Copy the material word for word, from the line containing "The width and" down to the end of the material, and leave the pictures out.

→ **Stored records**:
***

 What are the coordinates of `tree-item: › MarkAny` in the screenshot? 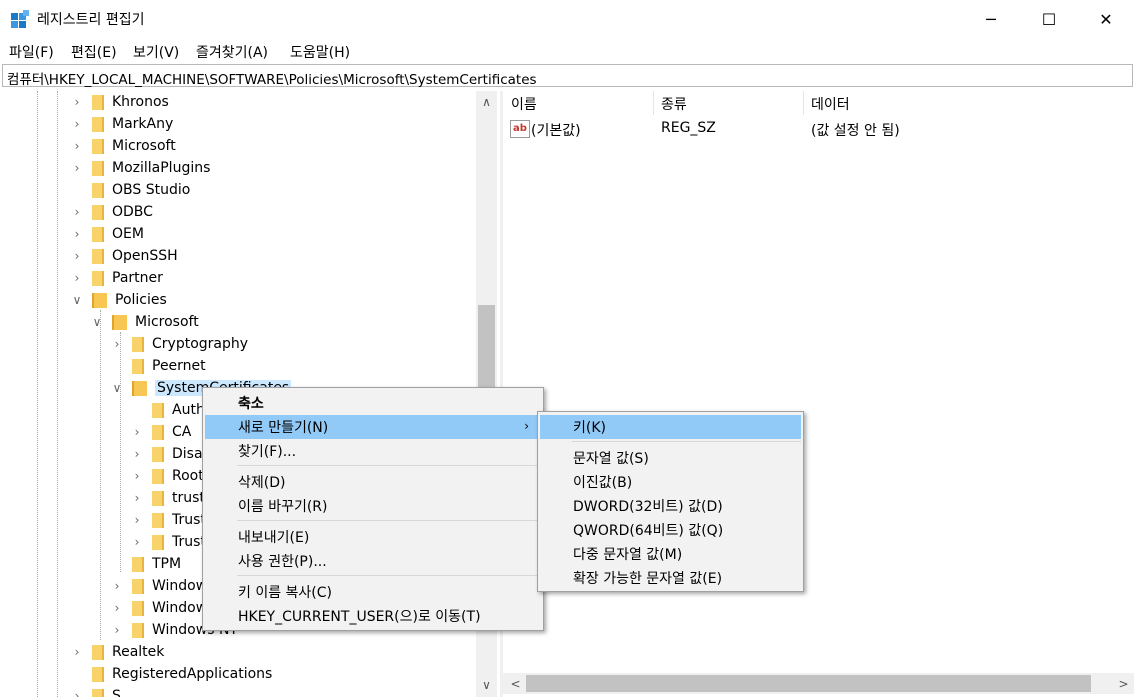 It's located at (122, 124).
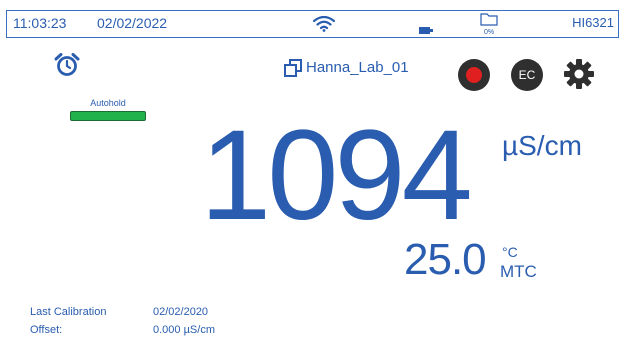 This screenshot has height=363, width=623. I want to click on offset-label: Offset:, so click(46, 330).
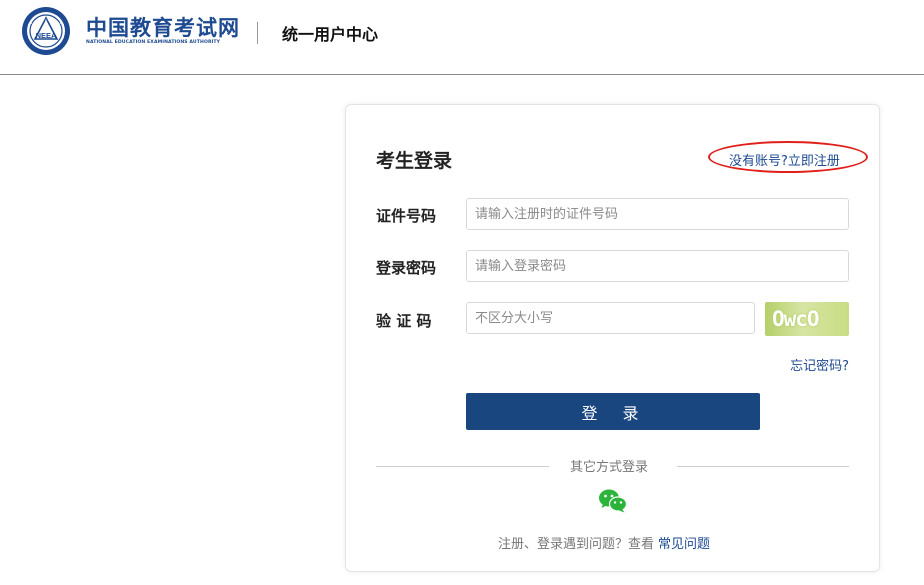  I want to click on id-number-label: 证件号码, so click(406, 216).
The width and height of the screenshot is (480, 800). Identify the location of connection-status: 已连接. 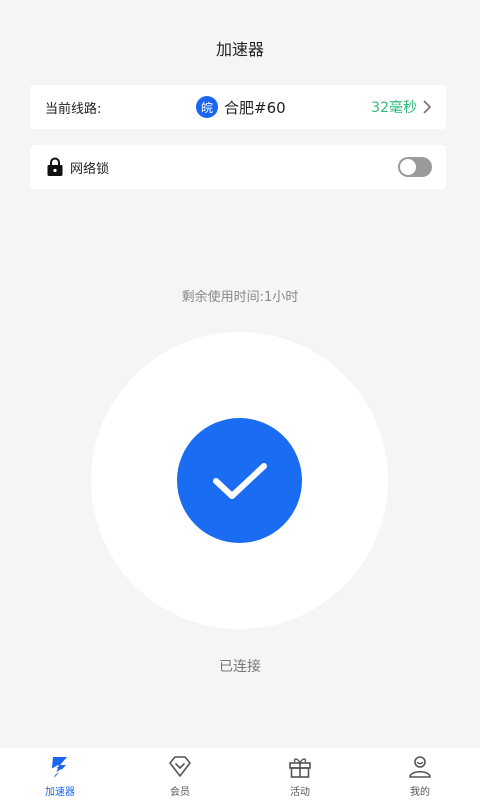
(240, 667).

***

→ **Answer for this exercise**:
The width and height of the screenshot is (480, 800). Identify the location of connection-status: 已连接. 
(240, 667).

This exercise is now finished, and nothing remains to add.